Giulia Calcaterra, la morte del suo cane diventa un giallo

La sorte del cane di Giulia Calcaterra non si riesce a capire perché sono state date 3 versioni diverse: regalato, morto naturalmente o soppresso?

di Giorgia Martino 2 ottobre 2012 16:10

Da giorni si stanno susseguendo le polemiche sulle veline di Striscia la Notizia, e da giorni soprattutto non si riesce a capire che fine abbia fatto il rottweiler che la bionda Giulia Calcaterra lo scorso Aprile ha messo in regalo perché non poteva più occuparsene visto che era stata selezionata per il programma estivo Veline. Il punto più scabroso di questa situazione è il fatto che la ragazza ha dato tre versioni diverse in una settimana circa le sorti del cane, e questo non gioca certo a favore della sua credibilità. Ma andiamo con ordine.

Prima viene notato il post in cui Giulia Calcaterra su Facebook regalava un rottweiler che aveva da 3 anni per vari motivi, ossia un morso ricevuto e il non potersene più occupare per mancanza di tempo. Il cane era raffigurato evidentemente sofferente, legato per il collo ad una corda sottile e molto tesa, tanto che non riusciva nemmeno ad accucciarsi comodamente senza il rischio di rimanere strozzato. Su quella foto si sono susseguiti vari commenti di persone che aggredivano la ragazza o che le consigliavano di non darlo via ma di mandarlo da un comportamentalista cinofilo.
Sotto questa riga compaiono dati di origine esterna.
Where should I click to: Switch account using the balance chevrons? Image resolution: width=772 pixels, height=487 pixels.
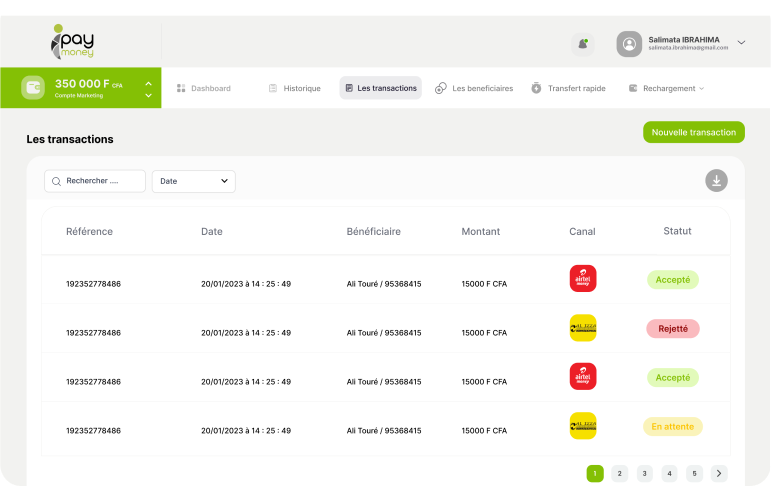click(148, 89)
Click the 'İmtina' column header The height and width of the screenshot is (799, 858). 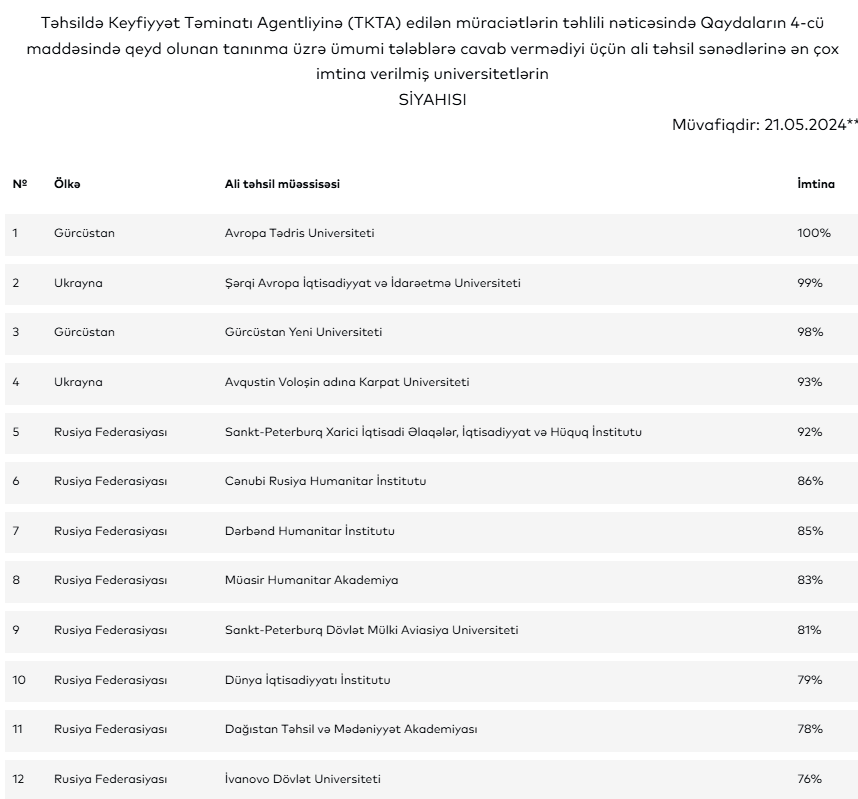click(x=815, y=184)
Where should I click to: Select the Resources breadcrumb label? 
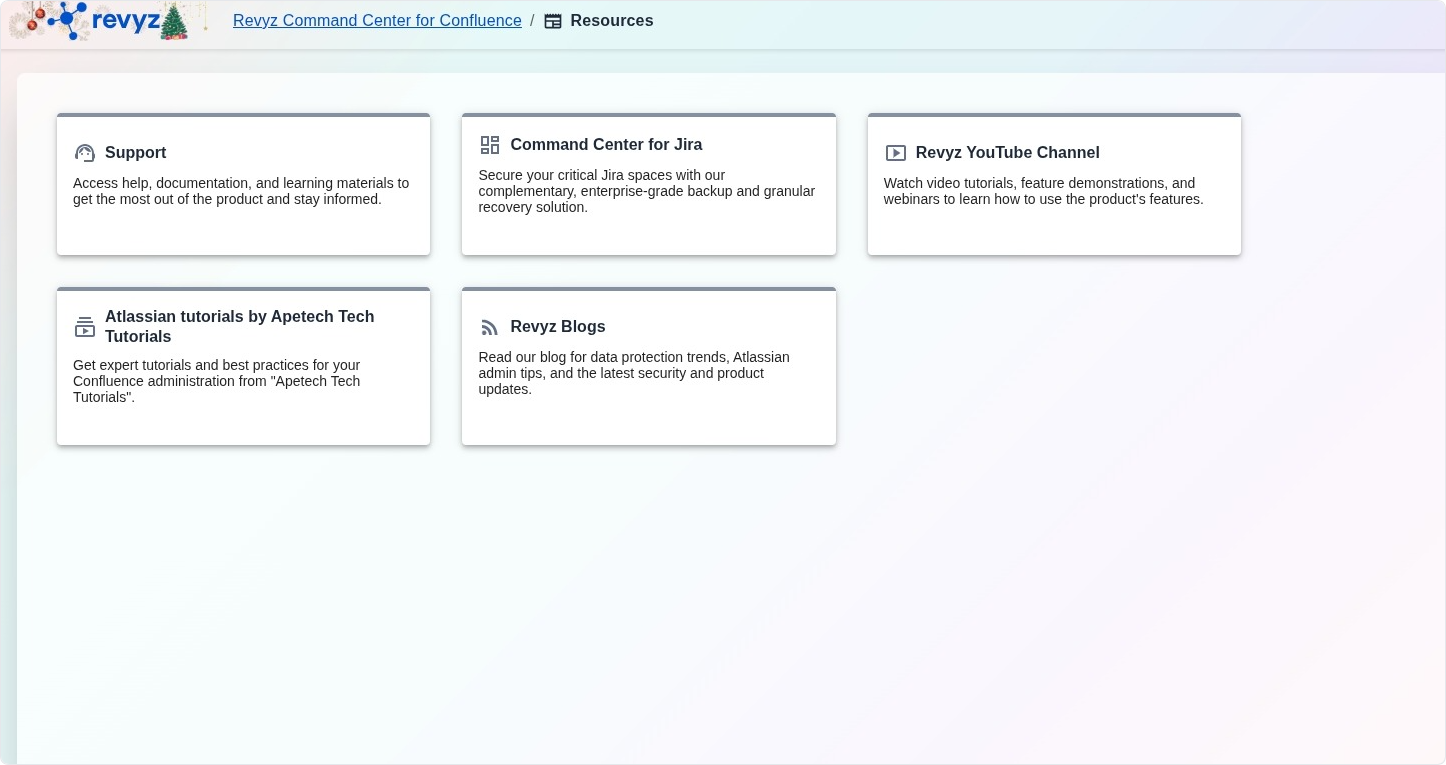tap(611, 21)

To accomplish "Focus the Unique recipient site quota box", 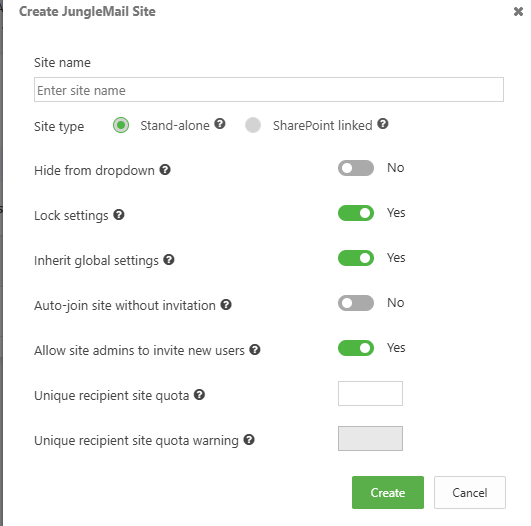I will click(370, 394).
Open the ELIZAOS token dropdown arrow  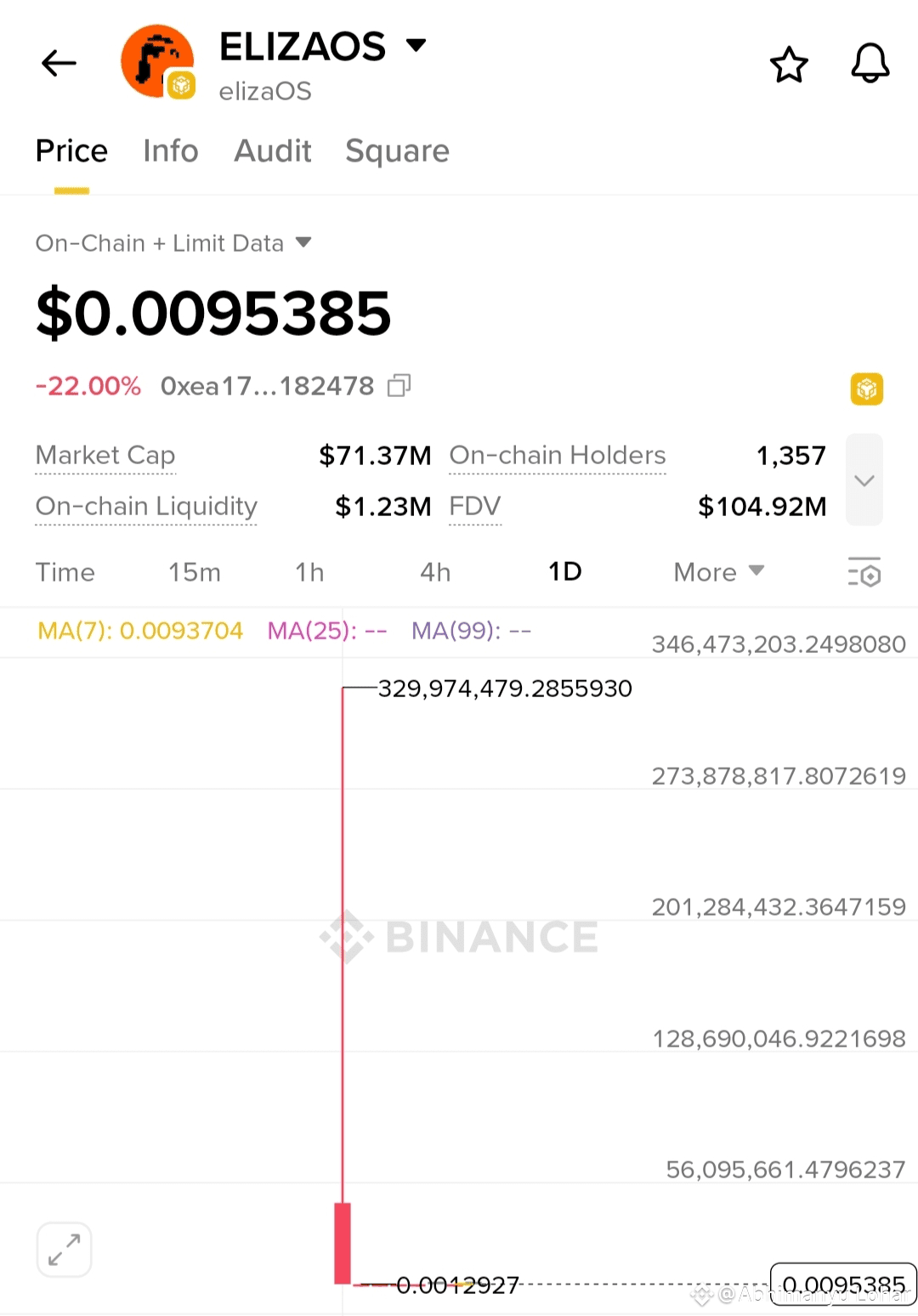416,45
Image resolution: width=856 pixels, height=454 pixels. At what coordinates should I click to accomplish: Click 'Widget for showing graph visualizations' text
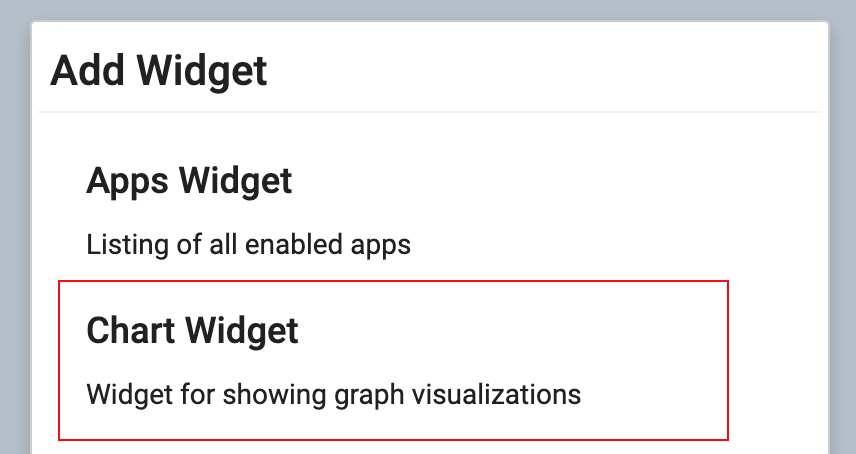pyautogui.click(x=333, y=394)
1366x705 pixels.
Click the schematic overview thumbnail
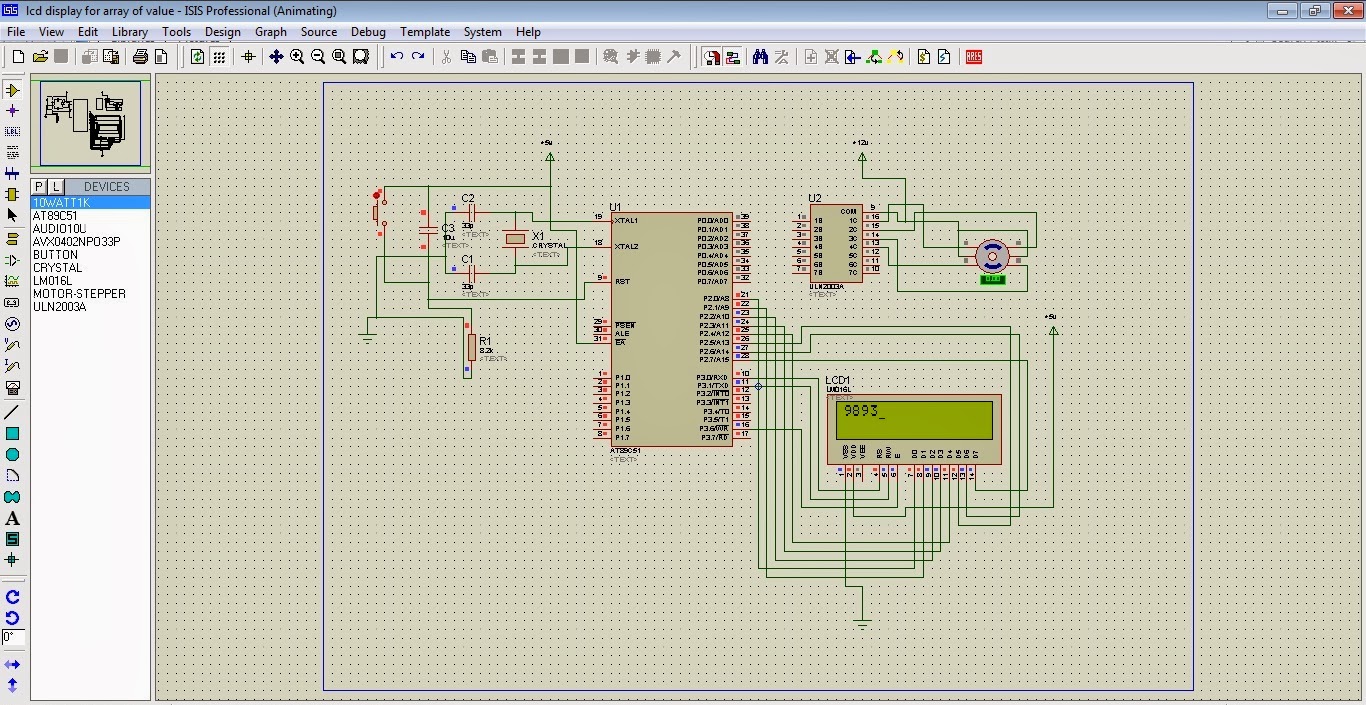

Secondo step, del cane non si è saputo più nulla. Regalato? Vivo? Morto? Per Giulia Calcaterra… tutte e tre le versioni. Prima è stato affermato che il cane stesse bene, poi però la velina ci ha ripensato, e ha affermato di averlo fatto sopprimere per una malattia accertata dal veterinario affermando che non poteva occuparsene, e così in un’intervista rilasciata al Corriere di Novara, affermava:

Il cane purtroppo è stato fatto sopprimere per una malattia accertata e certificata dal veterinario. Ho fatto davvero di tutto per far sì che questo non dovesse accadere. Purtroppo non riconosceva più me come padrona: mi ha aggredita e ha aggredito anche mio fratello. La situazione non poteva più essere gestita, non sono riuscita a trovare nessuno che potesse occuparsene come un cane di questo genere in queste condizioni avrebbe richiesto. Posso però in tutta onestà dire che ho cercato di evitare tutto ciò fino all’ultimo.

Dunque è stato fatto sopprimere? Sì! Ma non solo: per la Calcaterra il suo cane sarebbe morto anche di morte naturale, tanto in una nota dell’Aidaa (Associazione Italiana Diritti Animali e Ambiente), si dice che il veterinario Nico Tavian (che si è occupato del cagnolino della Calcaterra) ha parlato con Lorenzo Croce (Presidente dell’Aidaa). Nico Tavian ha affermato:

Il cane di Giulia Calcaterra, aveva avuto dei problemi di aggressività per la gelosia nei confronti del fratellino, io stesso avevo suggerito di darlo in adozione. Nella prima settimana di luglio di quest’anno  il cane è arrivato in pronto soccorso che stava male portato dal padre della Giulia. Non siamo nemmeno riusciti a curarlo in quanto è morto di torsione intestinale appena arrivato al nostro pronto soccorso dove ero io di turno.

Perché non è semplice dire cosa è successo a questo povero cane? Perché le versioni sono così diverse tra di loro?